Todo importa, lo tengo claro. Lo que hago y lo que dejo de hacer. Pero en realidad no soy imprescindible.
A veces puedo llegar a creerme que sí lo soy, que si un día llego a no estar presente, la vida será peor para los que amo y perderán su alegría.
En esos momentos, cuando esta tentación me asalta, llego a pensar que soy imprescindible. Creo que si yo no estoy o no aporto y no construyo, las cosas no van a salir bien. ¡Cuánta vanidad hay en ese pensamiento! ¡Cuánta necesidad de hacerme indispensable!
Puedo crear relaciones dependientes y es como si no hubiera otro camino.

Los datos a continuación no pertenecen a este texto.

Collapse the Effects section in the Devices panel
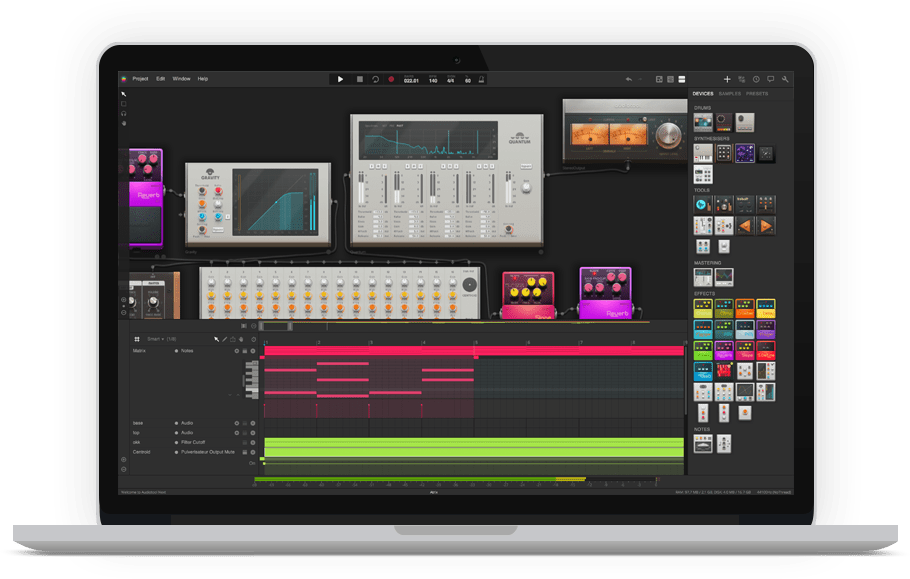The width and height of the screenshot is (910, 579). click(704, 293)
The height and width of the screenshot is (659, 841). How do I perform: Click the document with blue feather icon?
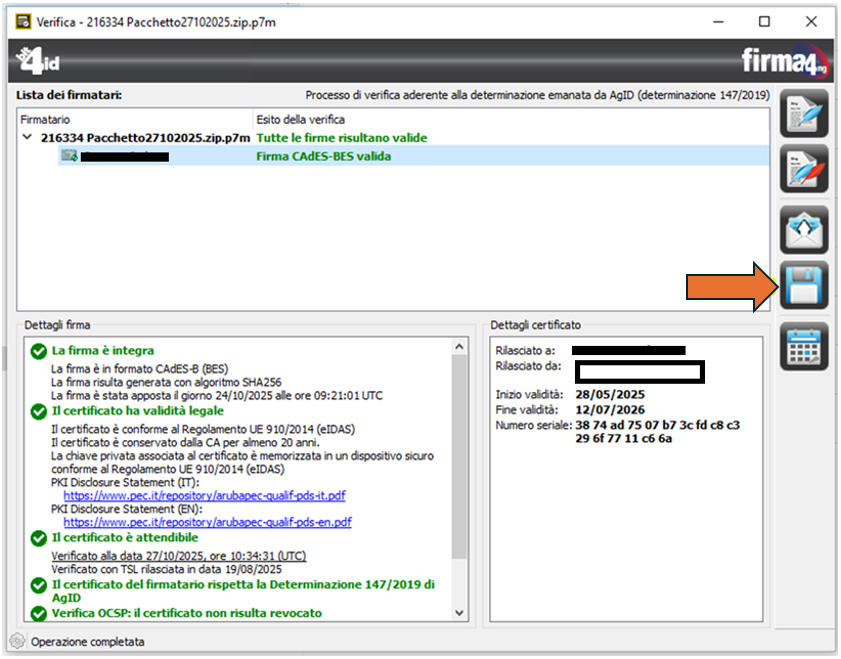[x=804, y=114]
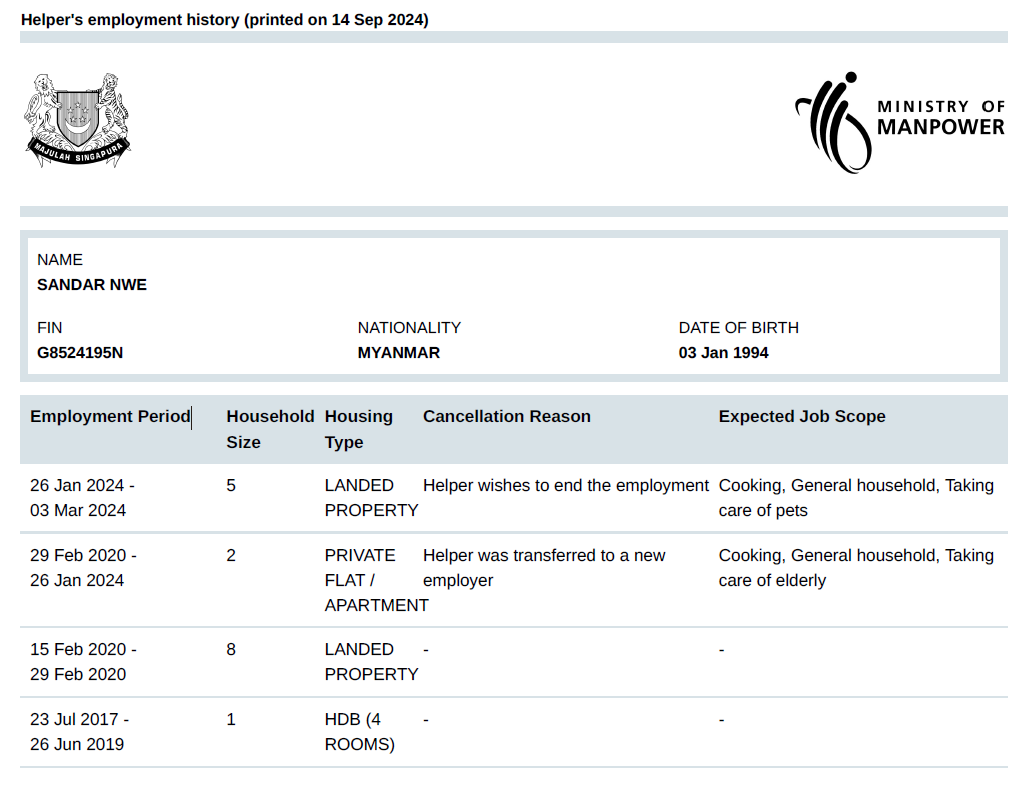Select the nationality value MYANMAR

398,353
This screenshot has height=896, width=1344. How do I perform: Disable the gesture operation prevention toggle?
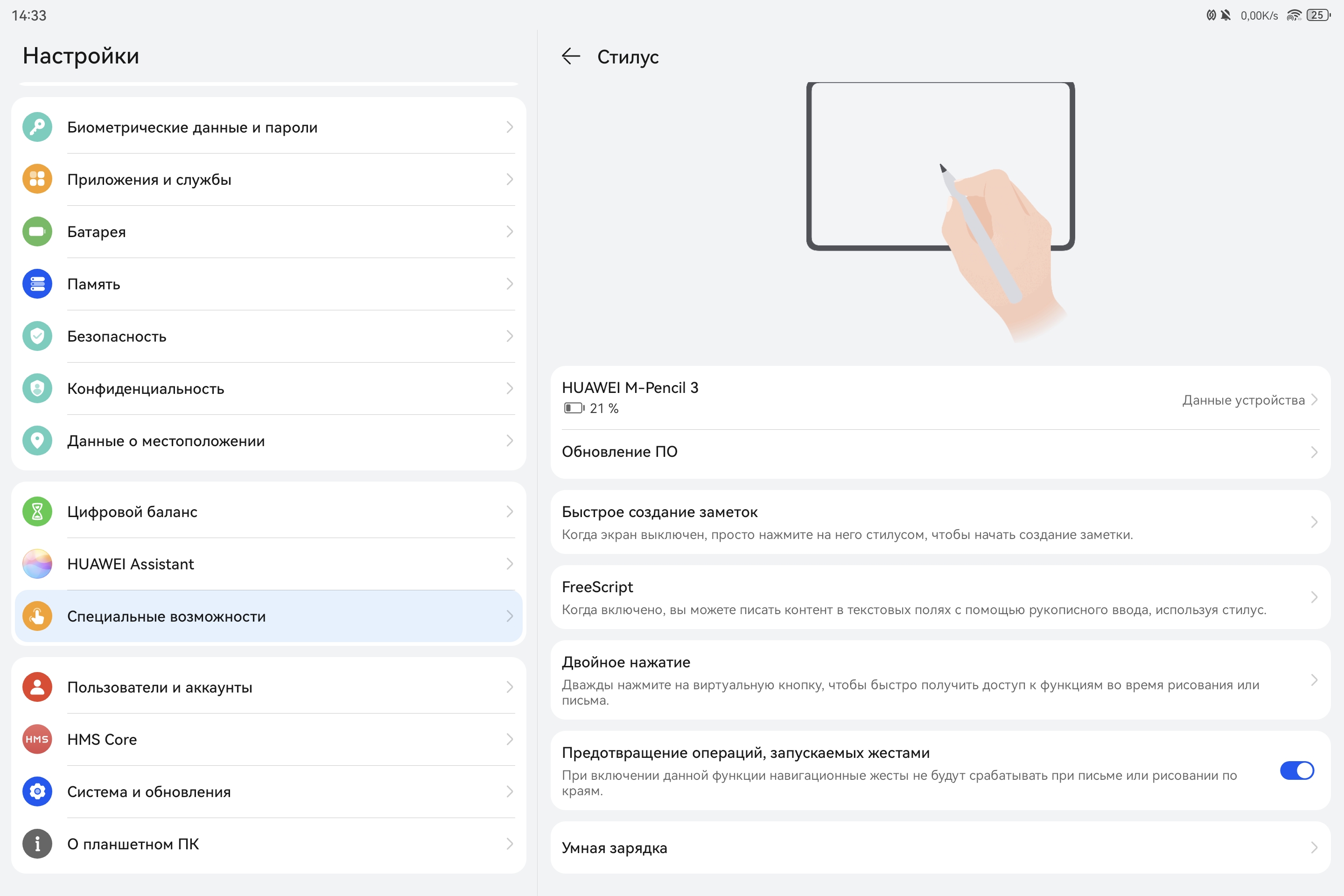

O creo que tengo que estar siempre presente, y no faltar nunca de la vida de las personas y cargo sobre mí una responsabilidad infinita.
¿Qué pasará si no estoy presente? ¿Qué harán sin mí? Se trata de las dependencias que yo mismo he creado. He intentado que el mundo y los hombres sientan la dependencia. Sin mí están perdidos y yo me siento feliz de estar presente siempre cuidando sus vidas.
Es como si con mi voz y mis actos salvaran el mundo. ¡Qué gran error! No dependen de mí para salvarse.
Pero yo corro el peligro de poner sobre mis hombros una responsabilidad inmensa. Nada pueden hacer sin mí, sin mi opinión, sin mi presencia salvadora. Yo resuelvo todos sus problemas.
Y llegará el día en el que compruebo que si falto la vida sigue igual. Nada cambia en exceso. Las preguntas que quedan en el aire encontrarán respuesta. No es necesario que yo las responda. Y hasta me podrán echar de menos, pero mi falta no será el final de nada.
Lo he vivido muchas veces. En mi propia carne, en la de otros. Y también he sufrido el exceso de responsabilidad. Me he sentido tan necesario que no podía dejar de lado lo que había que hacer.
Siempre había que hacer algo, salvar a alguien, levantar el mundo con mis manos débiles. Decir la palabra correcta, guardar el silencio adecuado.
Después de todo siento que asumir que no soy indispensable, es en realidad lo que me salva. Me libera de cargas que otros ponen sobre mí. Me da paz saber que soy importante pero no indispensable.
Es así como acabo comprendiendo que soy único. Valioso en mi originalidad. Tengo algo que aportar y por eso no puedo dejar de dar lo mío, de entregar lo que Dios me ha dado.
Pero no tengo razones para vivir con angustia. Nadie tiene derecho a presionarme. Y no debo tener miedo a fracasar en el intento. Doy todo lo que tengo, lo mío, eso basta, aunque no sea suficiente.
Pero si más tarde no puedo darlo, no pasa nada, la vida sigue y cada uno avanzará por su propio camino. Hago lo que puedo y eso basta, porque es eso lo que Dios me pide. Que sea fiel a mí mismo.
Les decía S. Juan Pablo II a los jóvenes: «Si sois lo que tenéis que ser encenderéis el mundo».
Basta con que sea quien soy en mi verdad para cambiar mi ambiente, mi mundo. No tengo que ser distinto a lo que ya soy.
Parece sencillo, pero me cuesta ver mi verdad y ser fiel a ella. Busco parecerme a otros. Continuamente me comparo, mirándome en el espejo de otros hombres. Miro a los que admiro y quiero ser como ellos.
Me olvido en el intento de ser como realmente soy. No importa que muchos no me quieran como soy, no me acepten o no entiendan mi forma de amar y vivir. Quiero ser fiel a mi verdad y aportar lo que tengo.
Tal vez no parezca suficiente para cambiar el mundo, para saciar la sed que el hombre sufre. Pero es mi aporte pequeño el que cuenta. Si soy el que tengo que ser, encenderé el mundo con mi vida. Eso me alegra. Si soy fiel al ideal que Dios ha escondido en mi alma.
Ese aporte nadie más que yo lo puede dar. No lo olvido. Me mantengo fiel a mi originalidad, sin querer imitar a nadie. Y por el tiempo que Dios quiera, porque no depende nadie de mí. Esa actitud me salva.
Comenta el P. Kentenich: «Cultivar una sana conciencia de sí mismo, la conciencia de que somos dueños de nosotros mismos, que Dios me pensó como un ser único y que yo vivo mi auténtica vida».
Dios me creó de una forma concreta. Con mi belleza y mis límites. Esa mirada de Dios sobre mí me sostiene. No soy irreemplazable. Alguien vendrá que hará todo lo que yo no hice y llegará donde yo no llegaba.
Estoy de paso y eso me da fuerza para aprovechar cada segundo. Para dar lo mío sin pensar que sin mí nada será lo mismo. Me da paz ver la vida de esta forma.